Excerpted text:
United States District Court, E.D. Louisiana

June 4, 2019

NELSON ARCE, ET AL.
v.
LOUISIANA STATE, ET AL.

         SECTION I

          ORDER & REASONS

          LANCE M. AFRICK UNITED STATES DISTRICT JUDGE

         This case is before the Court on remand from the United States Court of Appeals for the Fifth Circuit regarding attorneys' fees. For the following reasons, plaintiff Ana Christine Shelton's request for fees and additional costs is granted in part and denied in part, as stated herein.

         I.

         This action was originally filed by Nelson Arce, a deaf man who was placed on probation in Jefferson Parish after pleading guilty to a drug possession offense in Louisiana state court. In his complaint, Arce alleged that he had limited proficiency in written English and that he communicated primarily in American Sign Language (“ASL”). According to Arce, his probation officer refused to provide him with an ASL interpreter during their meetings.[1] As a result, Arce alleged, he did not understand the terms of his probation and inadvertently violated them.

         Beginning in December of 2016, Arce was incarcerated for the probation violation in the Jefferson Parish Correctional Center (“JPCC”) for 90 days. Arce alleged that JPCC officials failed to provide him with an ASL interpreter. Because he did not have an interpreter to help him review JPCC's inmate handbook, Arce alleged that he did not understand JPCC's rules and regulations and that he was penalized twice for purported violations. After Arce was released from JPCC, his probation officer allegedly again refused to provide him with an ASL interpreter during their meetings.

Questions:
#1 Condense the paragraph of the court order beginning "Beginning in December of 2016" into a short bulleted list that keeps its main facts.
#2 Pick up the court order where it stops and keep writing it.

Source information:
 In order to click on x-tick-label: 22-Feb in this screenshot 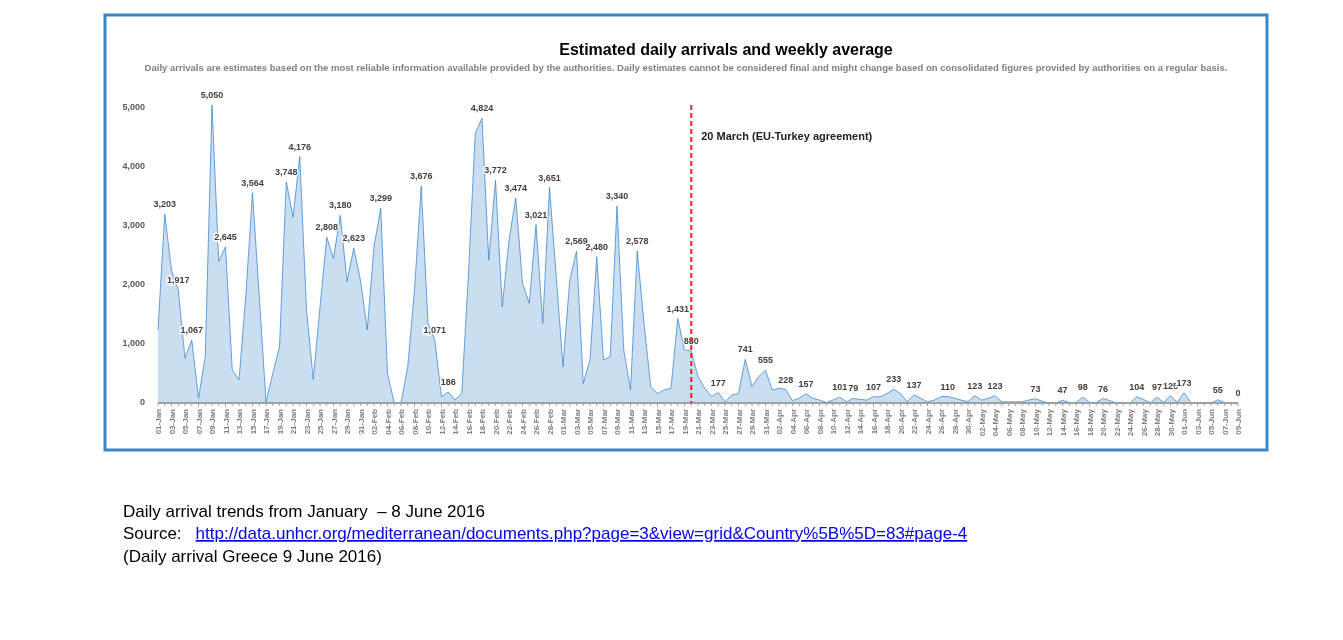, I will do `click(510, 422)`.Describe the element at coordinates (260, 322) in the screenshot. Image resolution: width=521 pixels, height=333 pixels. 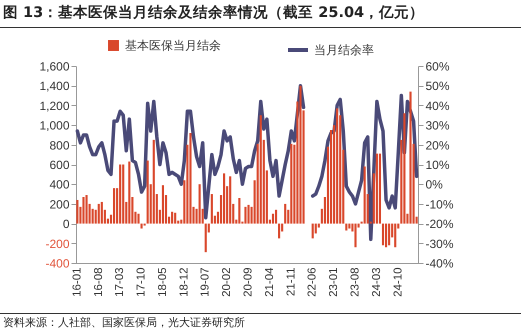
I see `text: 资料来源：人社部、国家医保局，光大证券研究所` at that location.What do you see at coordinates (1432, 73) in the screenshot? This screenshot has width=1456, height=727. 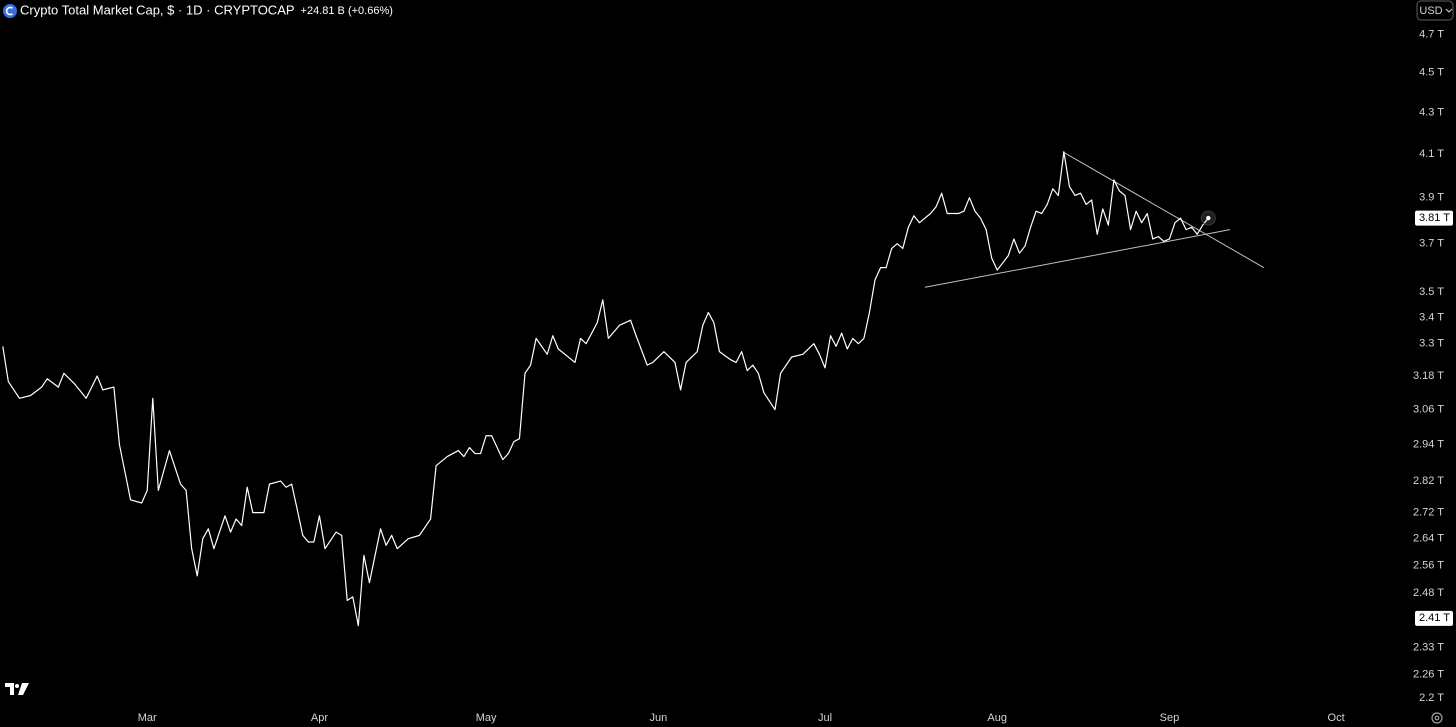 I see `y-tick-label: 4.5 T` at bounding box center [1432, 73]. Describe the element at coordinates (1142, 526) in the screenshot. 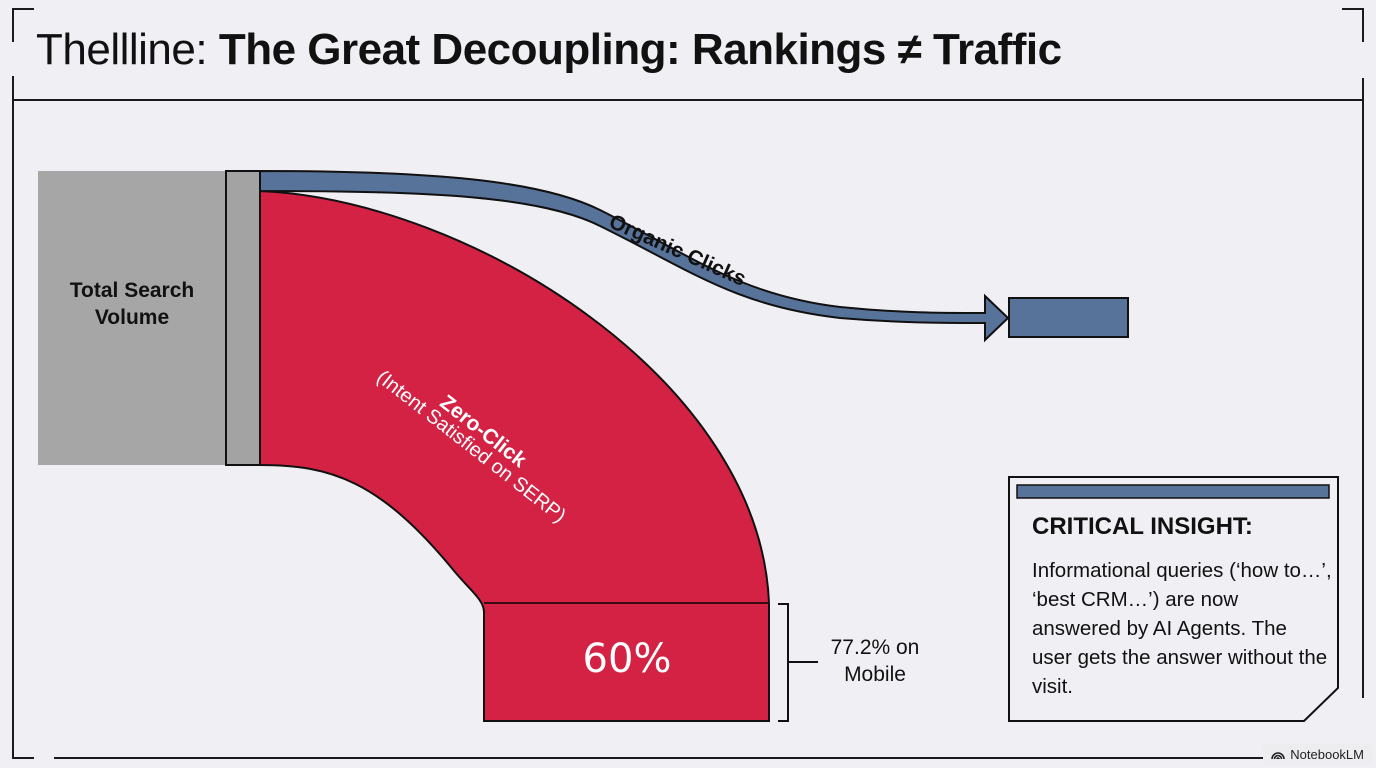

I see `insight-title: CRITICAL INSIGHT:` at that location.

==

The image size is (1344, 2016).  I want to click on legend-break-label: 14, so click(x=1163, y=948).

Results by task:
#1
- Starting in December 2016, Arce spent 90 days in the Jefferson Parish Correctional Center (JPCC) for the probation violation.
- He alleged that JPCC officials did not provide him with an ASL interpreter.
- Without an interpreter to help him review the inmate handbook, he allegedly did not understand JPCC's rules and was penalized twice for purported violations.
- After his release, his probation officer allegedly again refused to provide an ASL interpreter at their meetings.

#2
         In August of 2016, Arce and his father sued the State of Louisiana, through the Louisiana Department of Public Safety and Corrections, and Jefferson Parish Sheriff Joseph Lopinto (collectively, the “defendants”) for violations of the Americans with Disabilities Act (the “ADA”) and the Rehabilitation Act.[2] They sought compensatory damages as well as declaratory and injunctive relief. Early in the litigation, Arce and his father moved for a preliminary injunction against the State of Louisiana, requesting that the Court order the State of Louisiana to provide him with a qualified ASL interpreter during the remainder of his probation meetings and while the case was pending. Before the Court could rule on the motion, the parties reached an agreement, pursuant to which the State of Louisiana would provide Arce with an ASL interpreter during all future probation meetings. Accordingly, the Court dismissed the motion as moot.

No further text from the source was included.